A. Many small businesses face the same problems. But you can move forward by understanding the magnitude of your cash-flow challenges, taking immediate actions and planning ahead. Here are some steps you can take.
Revise your credit policy: Let’s face it, business-to-business sales rely on the extension of credit to generate sales. The starting point for extending credit should be a clearly written and simple credit policy. Those rules plus a disciplined use of that process remove much of the awkwardness of collecting from past-due clients.
Your main tool to manage what you have sold on credit is an accounts-receivable aging report. Review it daily to identify those clients for immediate action. Send clients with upcoming invoice due dates a reminder e-mail or text message a day or two beforehand. A reminder call that helps a client avoid a late fee may enhance your business relationship. Phone calls starting from day one of delinquency until the bill is paid will demonstrate your resolve. Written scripts will ease the process and ensure key points are mentioned consistently.
Send the revised credit policy to all clients who owe you money. For overdue clients, a courtesy call can pre-position your intensified collection actions. Your underlying message needs to be, “I mean business in getting repaid!”
Intensifying collection action: Older past-due accounts may respond to an instant discount, such as “Pay today and get a 10 percent discount with no late fee.” These clients should already be cash on delivery (COD) or cash before delivery (CBD), with part of the past-due amounts included in the COD or CBD. If lump sum payment is not possible, you can set up installment payments on a promissory note guaranteed by the owner. A personal visit leverages your relationship, helps you assess the collectability of the debt and how to move forward.

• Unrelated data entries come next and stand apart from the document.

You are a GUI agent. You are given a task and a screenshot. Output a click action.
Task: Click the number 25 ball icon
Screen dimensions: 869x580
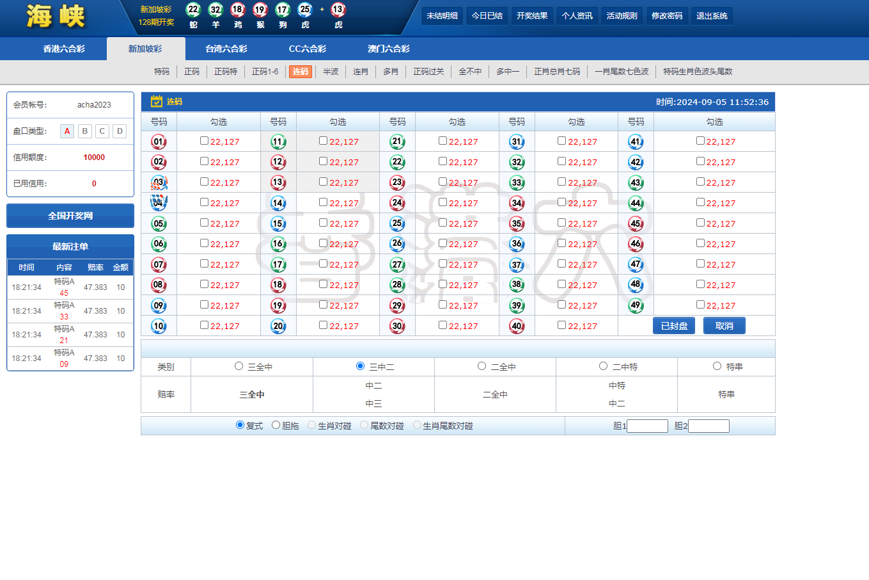tap(397, 223)
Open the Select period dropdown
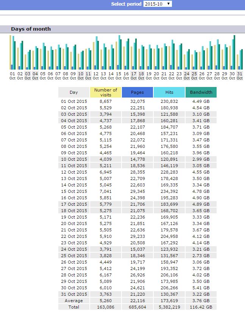Image resolution: width=245 pixels, height=315 pixels. [x=158, y=4]
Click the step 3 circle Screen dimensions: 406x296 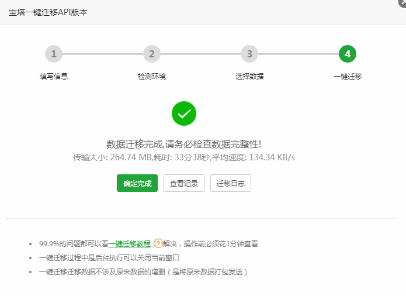click(249, 54)
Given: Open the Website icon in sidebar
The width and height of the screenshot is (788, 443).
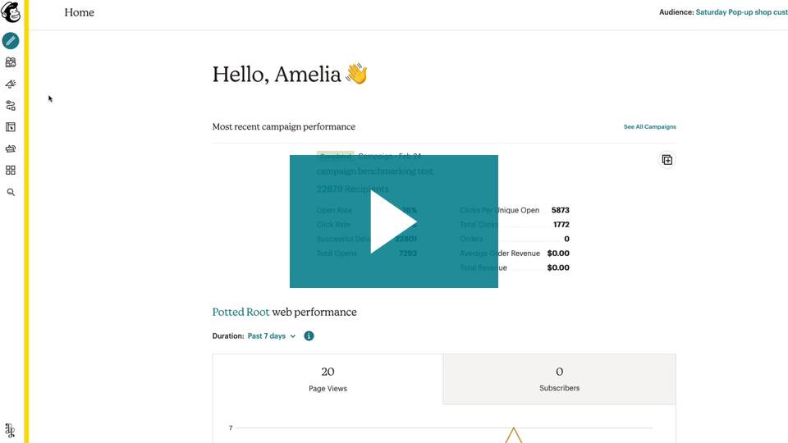Looking at the screenshot, I should 11,127.
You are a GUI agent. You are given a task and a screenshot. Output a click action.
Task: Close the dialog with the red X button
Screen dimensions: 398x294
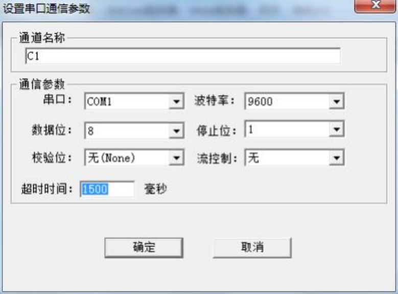[x=375, y=6]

For the truly unresponsive clients, ask, “How much is my time worth?” If you personally sold the product, collecting on an overdue payment may cause you more stress and conflict than its worth. A third party collection agency avoids these issues and lets you focus on generating new business.
Going to court: You could take the client to court yourself if you have expertise. Depending on the amount owed and your assessment of the debt’s collectability, you could hire an attorney to obtain a judgment or settlement. In all litigation,first consult your attorney to find the best strategy.
Add tools: Make payments easier for your clients by accepting payment by credit or debit card. You will pay a discount fee, but you can get same-day or next-day funding. Also, sign up for collections by Automated Clearing House (ACH) debit service, more commonly known as electronic check payments, but remember, like checks, these payments can be returned for insufficient funds. To reduce bad-check losses, you can use a check-guarantee service.
These are just some suggestions of what you can do. But remember that small-business owners who have succeeded through past economic challenges make the time to plan and manage their cash-in and cash-out flows daily as a matter of survival.